Algorithm	Score: Uniform data	Score: Normal dist data
Classical solution	0.608	0.582
Classical solution with desperation	0.799	0.763
Bearden solution	0.928	0.811
Quantile rank with $ \sqrt{N} $ rejection period	0.963	0.835
Unroll with $ \sqrt{N} $ rejection period	0.963	0.834
Quantile rank with $ 1/e $ rejection period	0.965	0.867
Unroll with $ 1/e $ rejection period	0.969	0.869
Quantile rank with primitive black swan prediction	0.936	0.811
Unroll with primitive black swan prediction	0.946	0.817
Quantile rank with oracle black swan prediction	0.974	0.852
Unroll with oracle black swan prediction	0.981	0.857

From the experiment, if we disregard the oracle black swan prediction for now, the unroll algorithm with $ 1/e $ rejection period is the best algorithm for both uniform and normal distribution data. In fact, the unroll algorithms are most of the time better than the pure quantile rank algorithms. Though, using the rank alone already provides a major boost in the expected score to the classical solution.

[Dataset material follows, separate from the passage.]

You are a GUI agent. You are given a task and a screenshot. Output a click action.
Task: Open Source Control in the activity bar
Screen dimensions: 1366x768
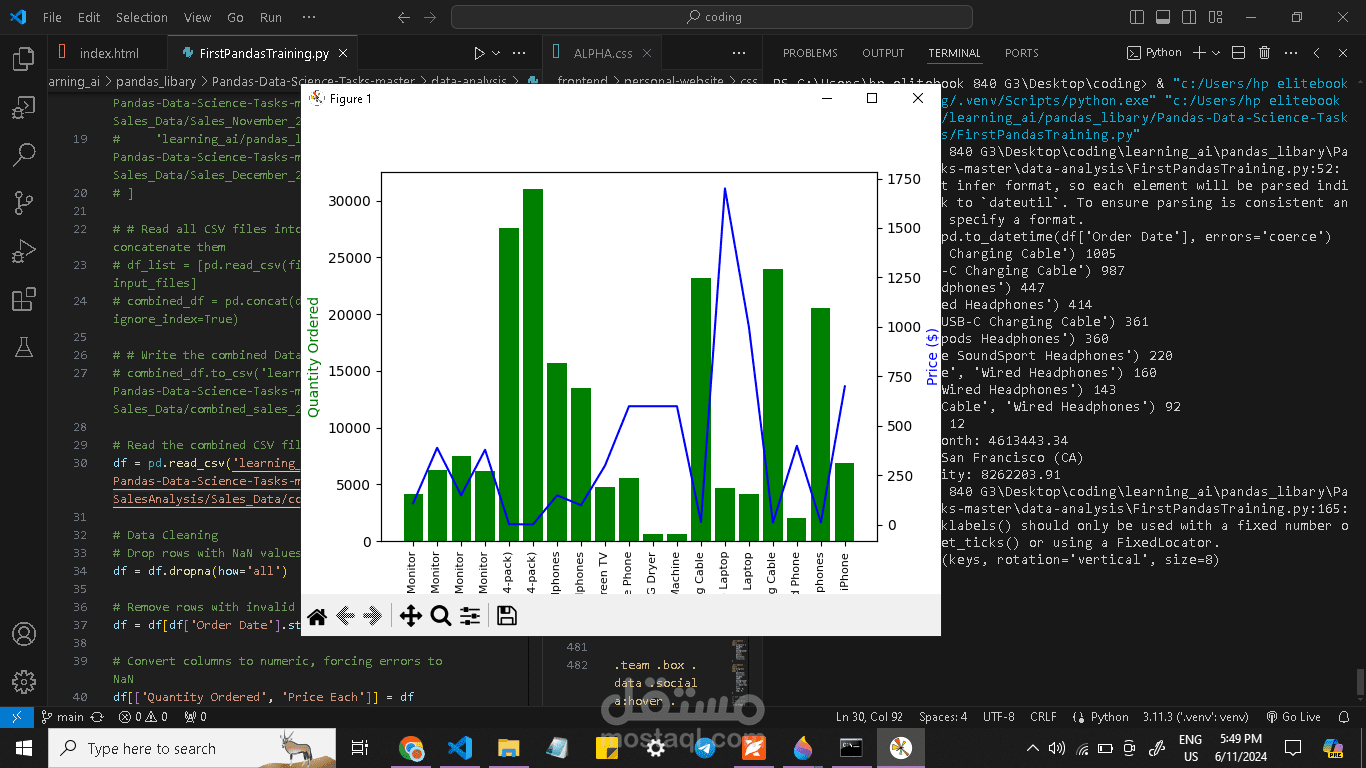coord(22,203)

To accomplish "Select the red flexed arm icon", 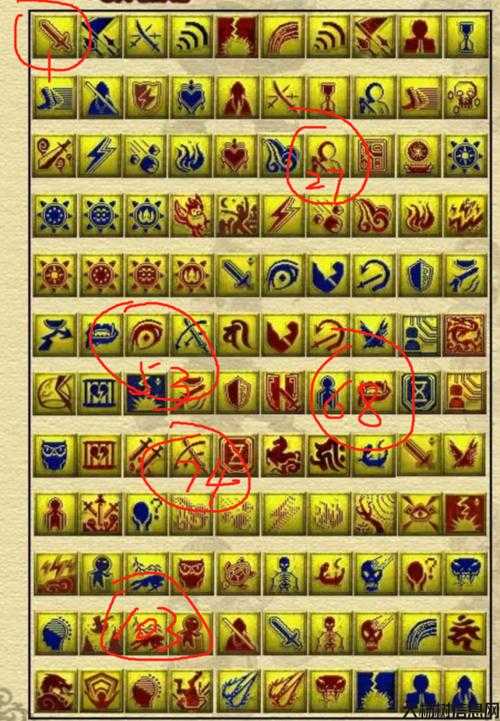I will coord(283,335).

Now let's see how the black swan prediction models affect the results. As appears in the table, the primitive black swan prediction worsen the results, while using oracle black swan prediction improve the results. This shows that black swan predictions could be another important variable to consider. They may improve or worsen the results, depending on the quality of the prediction and information available.

To the best of my knowledge, the proposed algorithms in this blog yield the best results for the hiring secretary problem with cardinal payoff under all the set conditions up to the time of writing this blog post.